Reversible interconversion and maintenance of mammary epithelial cell characteristics by the ligand-regulated EGFR system

Epithelial cell plasticity is controlled by extracellular cues, but the underlying mechanisms remain to be fully understood. Epidermal growth factor (EGF) and amphiregulin (AREG) are high- and low-affinity ligands for EGF receptor (EGFR), respectively. EGFR signaling is known to promote epithelial-mesenchymal transition (EMT) by the activation of ERK and the induction of an EMT transcription factor, ZEB1. Here, we demonstrate that ligand-switching between EGF and AREG at equivalent molarity reversibly interconverts epithelial and mesenchymal-like states of EGFR signal-dependent mammary epithelial cells. The EGF- and AREG-cultured cells also differ in their epithelial characteristics, including the expression of cell surface markers, the mode of migration and the ability for acinus-formation. The ligand-switching between EGF and AREG temporally alters strength of the shared EGFR-ERK signaling.
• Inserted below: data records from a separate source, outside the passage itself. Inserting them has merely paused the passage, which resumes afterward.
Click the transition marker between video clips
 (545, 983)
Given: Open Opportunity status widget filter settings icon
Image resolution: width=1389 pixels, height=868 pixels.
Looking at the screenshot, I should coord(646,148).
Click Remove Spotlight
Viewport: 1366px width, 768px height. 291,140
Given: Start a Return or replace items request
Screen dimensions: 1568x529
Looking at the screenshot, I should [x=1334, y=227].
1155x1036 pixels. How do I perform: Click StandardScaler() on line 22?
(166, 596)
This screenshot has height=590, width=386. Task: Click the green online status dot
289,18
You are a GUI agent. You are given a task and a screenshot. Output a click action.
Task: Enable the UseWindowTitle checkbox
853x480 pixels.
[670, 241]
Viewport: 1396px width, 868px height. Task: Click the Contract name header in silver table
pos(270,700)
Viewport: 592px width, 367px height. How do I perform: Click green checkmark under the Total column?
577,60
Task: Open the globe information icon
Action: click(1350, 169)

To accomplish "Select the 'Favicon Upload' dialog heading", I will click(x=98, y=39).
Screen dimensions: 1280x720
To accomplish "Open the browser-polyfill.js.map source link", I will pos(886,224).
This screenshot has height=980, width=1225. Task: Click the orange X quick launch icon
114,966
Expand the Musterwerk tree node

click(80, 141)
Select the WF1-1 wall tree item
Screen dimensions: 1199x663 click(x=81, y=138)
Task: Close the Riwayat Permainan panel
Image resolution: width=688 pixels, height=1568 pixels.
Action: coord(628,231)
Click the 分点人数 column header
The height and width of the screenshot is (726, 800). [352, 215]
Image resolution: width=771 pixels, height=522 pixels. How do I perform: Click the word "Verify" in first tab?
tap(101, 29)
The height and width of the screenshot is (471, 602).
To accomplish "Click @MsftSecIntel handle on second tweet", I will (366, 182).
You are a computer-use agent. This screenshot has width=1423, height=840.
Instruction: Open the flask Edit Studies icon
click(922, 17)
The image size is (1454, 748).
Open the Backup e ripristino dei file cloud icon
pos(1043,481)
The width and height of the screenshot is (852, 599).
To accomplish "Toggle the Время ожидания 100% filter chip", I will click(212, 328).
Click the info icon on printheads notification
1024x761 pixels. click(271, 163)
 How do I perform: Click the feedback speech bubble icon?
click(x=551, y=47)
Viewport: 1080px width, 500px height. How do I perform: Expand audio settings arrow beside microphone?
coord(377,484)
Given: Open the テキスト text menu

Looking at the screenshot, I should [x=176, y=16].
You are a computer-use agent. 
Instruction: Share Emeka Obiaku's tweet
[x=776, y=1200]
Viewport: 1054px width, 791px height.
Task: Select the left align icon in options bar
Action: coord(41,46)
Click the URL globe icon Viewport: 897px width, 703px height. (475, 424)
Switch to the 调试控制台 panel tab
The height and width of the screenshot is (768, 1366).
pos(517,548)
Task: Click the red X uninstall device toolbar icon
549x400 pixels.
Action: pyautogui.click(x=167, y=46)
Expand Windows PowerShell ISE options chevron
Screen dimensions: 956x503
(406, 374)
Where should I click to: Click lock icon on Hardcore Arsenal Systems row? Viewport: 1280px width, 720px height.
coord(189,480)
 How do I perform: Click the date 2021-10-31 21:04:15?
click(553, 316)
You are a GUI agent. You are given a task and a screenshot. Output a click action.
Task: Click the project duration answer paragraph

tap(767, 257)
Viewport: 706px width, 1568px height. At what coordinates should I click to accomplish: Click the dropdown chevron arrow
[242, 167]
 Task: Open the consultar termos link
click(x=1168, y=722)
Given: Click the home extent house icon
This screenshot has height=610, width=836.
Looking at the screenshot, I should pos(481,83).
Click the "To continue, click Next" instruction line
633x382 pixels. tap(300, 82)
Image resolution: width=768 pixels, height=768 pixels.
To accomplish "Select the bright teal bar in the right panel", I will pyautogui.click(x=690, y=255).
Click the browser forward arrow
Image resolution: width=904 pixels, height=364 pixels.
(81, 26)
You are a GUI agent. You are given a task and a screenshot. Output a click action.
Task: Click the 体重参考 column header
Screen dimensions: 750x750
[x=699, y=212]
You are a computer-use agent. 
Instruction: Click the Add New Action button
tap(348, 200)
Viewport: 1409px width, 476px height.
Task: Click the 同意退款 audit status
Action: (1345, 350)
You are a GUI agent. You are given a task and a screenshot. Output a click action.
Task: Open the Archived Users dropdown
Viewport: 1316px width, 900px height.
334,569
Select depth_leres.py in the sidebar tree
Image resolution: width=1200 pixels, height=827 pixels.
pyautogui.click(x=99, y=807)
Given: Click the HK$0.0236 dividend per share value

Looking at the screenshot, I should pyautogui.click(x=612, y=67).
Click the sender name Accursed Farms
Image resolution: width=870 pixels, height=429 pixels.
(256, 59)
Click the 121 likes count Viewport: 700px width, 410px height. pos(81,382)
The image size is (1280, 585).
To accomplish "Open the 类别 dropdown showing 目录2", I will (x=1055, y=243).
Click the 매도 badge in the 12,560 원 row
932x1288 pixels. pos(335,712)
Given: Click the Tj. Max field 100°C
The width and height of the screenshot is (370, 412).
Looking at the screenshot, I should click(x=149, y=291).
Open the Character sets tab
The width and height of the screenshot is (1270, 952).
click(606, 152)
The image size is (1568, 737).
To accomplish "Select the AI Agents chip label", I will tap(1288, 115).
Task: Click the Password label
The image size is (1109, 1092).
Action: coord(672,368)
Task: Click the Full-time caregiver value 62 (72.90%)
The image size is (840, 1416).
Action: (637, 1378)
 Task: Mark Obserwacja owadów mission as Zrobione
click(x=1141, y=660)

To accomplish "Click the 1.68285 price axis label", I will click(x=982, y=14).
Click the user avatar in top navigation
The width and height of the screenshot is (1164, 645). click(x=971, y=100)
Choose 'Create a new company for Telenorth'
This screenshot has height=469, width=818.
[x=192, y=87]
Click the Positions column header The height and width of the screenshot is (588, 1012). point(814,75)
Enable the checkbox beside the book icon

This alteration inverts relative expression levels of ZEB1 and its antagonizing microRNAs, miR-205 and miR-200c, those are critical determinants of the epithelial phenotype. Further, AREG-induced EGFR accumulation on the plasma membrane compensates for the weak association between AREG and EGFR. The EGFR dynamics enables AREG to support proliferation as efficiently as EGF at equivalent molarity and to maintain epithelial characteristics. Our findings reveal a role of EGFR ligands-generated signal strength in the regulation of mammary epithelial cell plasticity.